Limitations and suggestions for future research
To our knowledge, this was the first pilot study among a sample of medical students from two institutions, UoN and Charité, considering experiences and mental wellbeing regarding OL during the COVID-19 pandemic. The web-based survey enabled us to collect standardized responses from 80 medical students at UoN and 42 students at the Charité, all in their 4th to 6th year of study in 2023 at the time of data collection. However, the study’s limitations need to be addressed. The present study was designed as a comparative cross-sectional study, as a result of which no causalities can be determined. It is a convenience sample. Thus, it limits external validity and the generalizability of findings for medical students in Kenya and in Germany.
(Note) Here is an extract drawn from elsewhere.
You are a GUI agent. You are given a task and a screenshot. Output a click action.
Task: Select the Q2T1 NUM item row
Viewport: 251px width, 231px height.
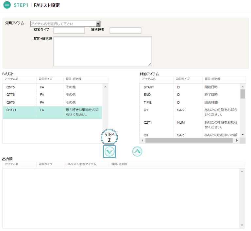[190, 125]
A representative sample would require a central study register that is accessible for research purposes in order to gain access to the entire population of medical students in both countries to be able to draw a representative sample. Moreover, another limitation of this study is the self-reported nature of the responses which rely on the students’ recall on a past period specified as during the COVID-19 pandemic. Furthermore, while the structure and content of medical curricula in both countries differ, a detailed curriculum comparison was beyond the scope of this study. As a limitation, our assessments of depression and anxiety can only be interpreted as initial indications of students’ situation during a pandemic. Clinically relevant screening was beyond the scope of this study. Future research should focus on the need to have a restructuring of the curricular in case of online transitions, pre-pandemic installation of mentorship and digital formats to evaluate the mental health and monitor academic wellbeing of learners. Moreover, we recommend a long term follow up in future systematic longitudinal studies to evaluate the long term academic and clinical impact of COVID-19 to learners.
Conclusion
The cross-cultural survey between Kenya and Germany reports a significant impact on both mental health and medical training among undergraduate medical students during the COVID-19 pandemic. The online learning model that substituted face to face learning during the COVID-19 pandemic, a global public health emergency, had both benefits and setbacks alike in both settings. The lives of students were affected by changes in the curriculum to suit the new learning model such as pre-recorded lectures, telemedicine and virtual clinical case discussions as opposed to bedside case presentations. The changes equally affected the interpersonal relationship between learners and their tutors that is exemplified in face to face interactions, there were financial implications with acquisition of tools to support the new model and some students contracted the virus. Students from both countries experienced marked anxiety and depression. These findings could be useful in enhancing changes that would ensure standardized medical education at a time of widespread unprecedented pandemics like COVID-19 in future. Digital tools could also be put in place for the provision of both academic and psychological support to learners at such times.